G-Eval — Yoke Agent glossary

How it’s computed

The judge receives the rubric (e.g. “Score 1-5 for task completion”), generates chain-of-thought reasoning, then produces a score. Instead of taking the top-1 score, G-Eval reads the output token probabilities for each candidate score and combines them into a weighted average.

score = sum_{s} s × P(s)
        over the score bucket

This captures judge uncertainty and reduces single-draw variance — the metric stops flipping between adjacent integer scores across runs.

Worked example

Rubric: “Score 1-5 on decision-path quality.” The judge outputs reasoning and final scores with probabilities: P(3)=0.2, P(4)=0.6, P(5)=0.2. Weighted score = 3×0.2 + 4×0.6 + 5×0.2 = 4.0. Plain top-1 would have been 4 — in this case identical, but in borderline cases the probability weighting spreads the score more smoothly across runs.

How Yoke Agent uses it

G-Eval is the judging backbone for the agent workbench. All 14 agent rubric metrics — task completion, goal alignment, faithfulness, persona consistency and the rest — are G-Eval scorers with different rubrics.

Yoke also pairs G-Eval with deterministic overrides where available (tool-call accuracy, entity recall) so you are not purely judge-bound.

Frequently asked

Why is probability weighting better than top-1?

Lower variance across runs and better calibration on borderline cases. Top-1 scoring flip-flops between adjacent scores; G-Eval gives you a smooth signal.

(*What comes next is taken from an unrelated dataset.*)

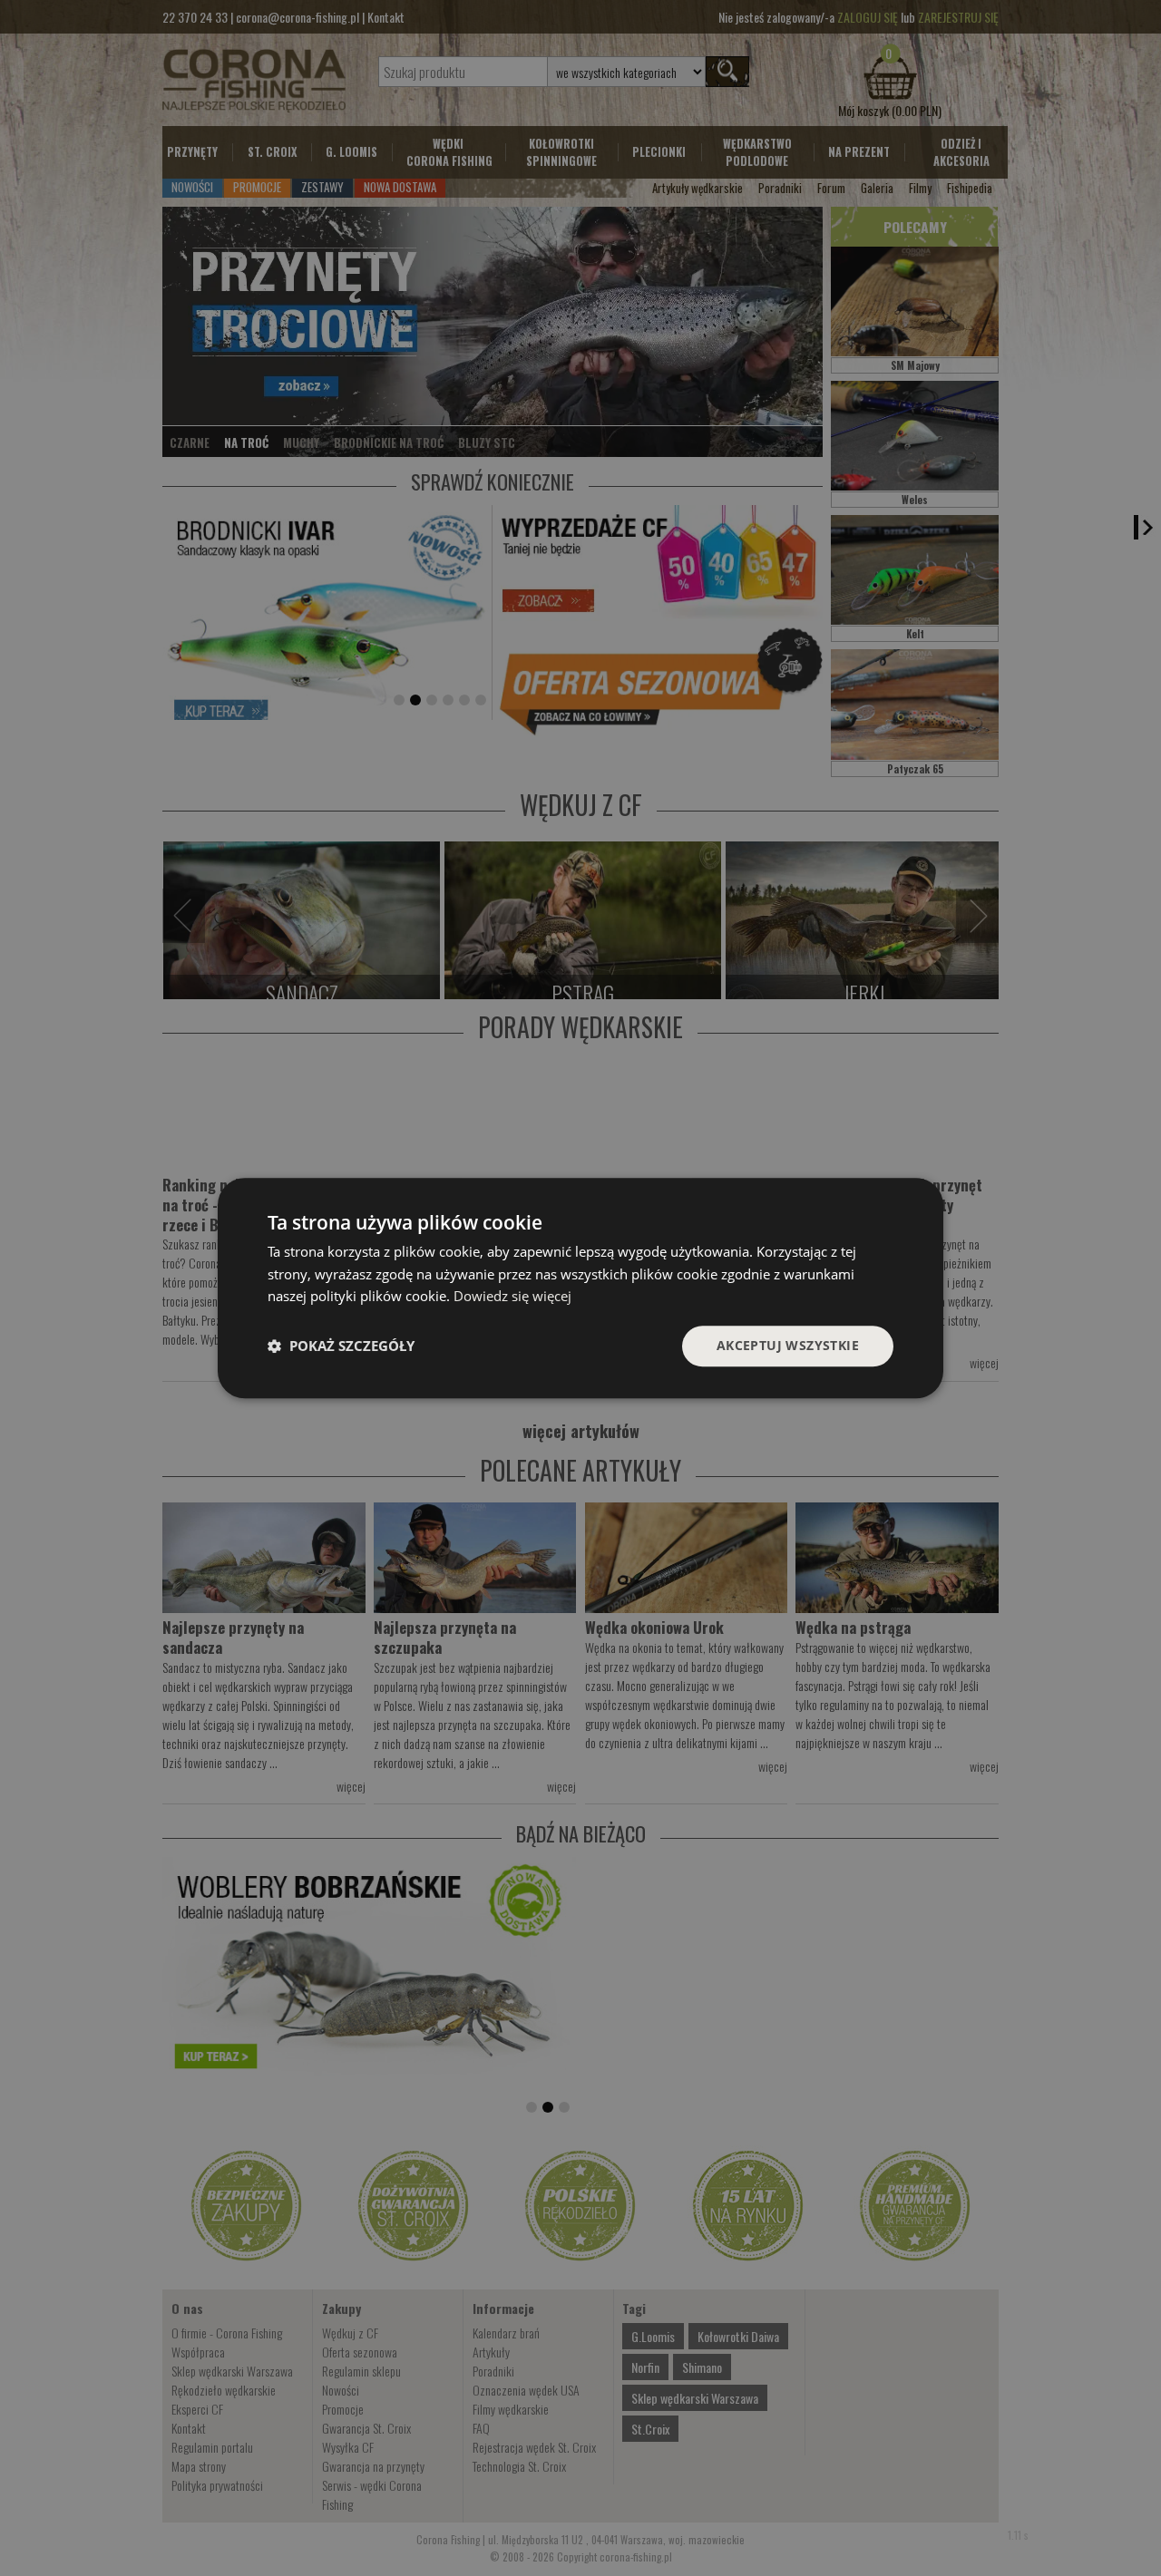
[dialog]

Does the judge model matter?

Yes. Different judges produce different absolute scores — use a mid-tier model and be consistent about the choice. Relative rankings stay trustworthy across judges; absolute scores are judge-bound.

What are the downsides?

Slightly more expensive per call (need token probabilities, not just the top sample). And the rubric prompt matters a lot — a vague rubric gives you a noisy G-Eval regardless of the weighting.